SWAPON
Section: System Administration (8)
Updated: October 2014
Page Index
NAME
swapon, swapoff - enable/disable devices and files for paging and swapping
SYNOPSIS
swapon
[options]
[
specialfile...]
swapoff
[
-va]
[
specialfile...]
DESCRIPTION
swapon
is used to specify devices on which paging and swapping are to take place.
The device or file used is given by the
specialfile
parameter. It may be of the form
-L label
or
-U uuid
to indicate a device by label or uuid.
Calls to
swapon
normally occur in the system boot scripts making all swap devices available, so
that the paging and swapping activity is interleaved across several devices and
files.
swapoff
disables swapping on the specified devices and files.
When the
-a
flag is given, swapping is disabled on all known swap devices and files
(as found in
/proc/swaps
or
/etc/fstab).
OPTIONS
- -a, --all
-
All devices marked as ``swap'' in
/etc/fstab
are made available, except for those with the ``noauto'' option.
Devices that are already being used as swap are silently skipped.

▸ **What is asked**:
**1.** Answer these questions using the swapon manual page.
(a) When was the page last updated?
(b) What two forms can the specialfile parameter take to indicate a device by label or uuid?
(c) When swapoff is given the -a flag, where are the known swap devices and files found?
**2.** Reproduce word for word the part of the swapon manual page that opens with the words containing "The device or" and closes with "devices and files.".
Use only the swapon manual page for this work.

▸ **Records supplied**:
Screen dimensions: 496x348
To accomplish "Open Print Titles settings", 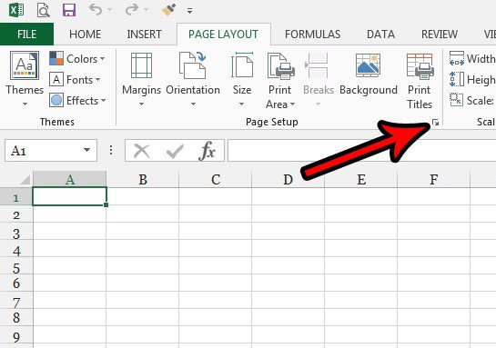I will coord(420,81).

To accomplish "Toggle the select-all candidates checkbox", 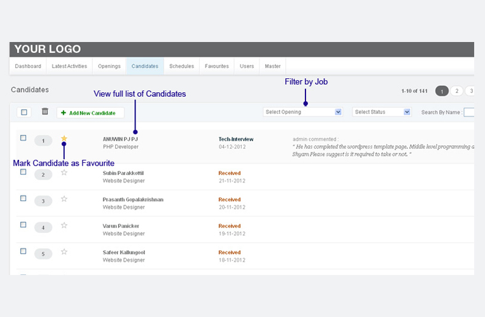I will point(24,113).
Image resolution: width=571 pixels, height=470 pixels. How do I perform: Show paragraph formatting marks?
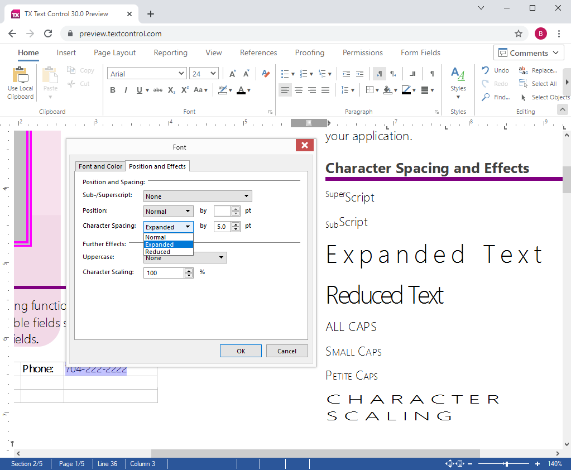pos(433,73)
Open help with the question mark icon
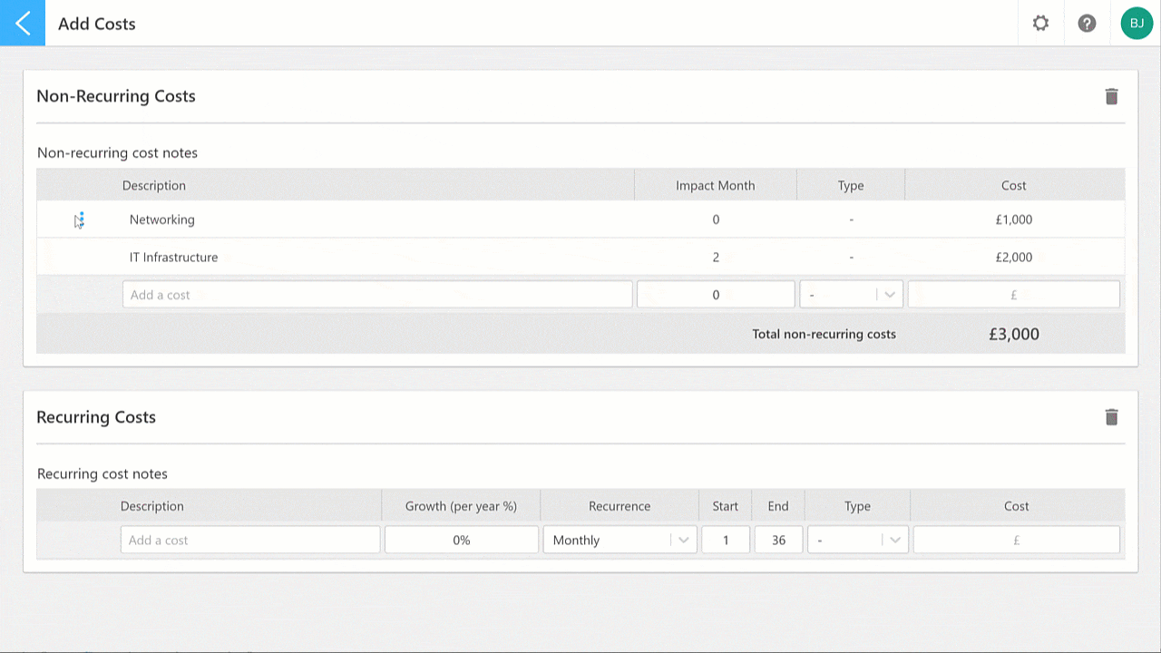1161x653 pixels. click(1087, 24)
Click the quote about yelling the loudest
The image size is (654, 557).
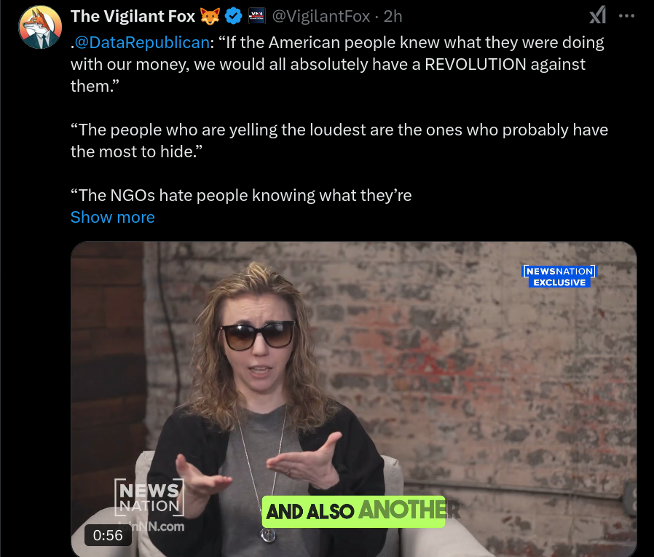pyautogui.click(x=339, y=141)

▸ **Outputs by task**:
**1.**
(a) October 2014.
(b) -L label or -U uuid.
(c) In /proc/swaps or /etc/fstab.

**2.**
The device or file used is given by the
specialfile
parameter. It may be of the form
-L label
or
-U uuid
to indicate a device by label or uuid.
Calls to
swapon
normally occur in the system boot scripts making all swap devices available, so
that the paging and swapping activity is interleaved across several devices and
files.
swapoff
disables swapping on the specified devices and files.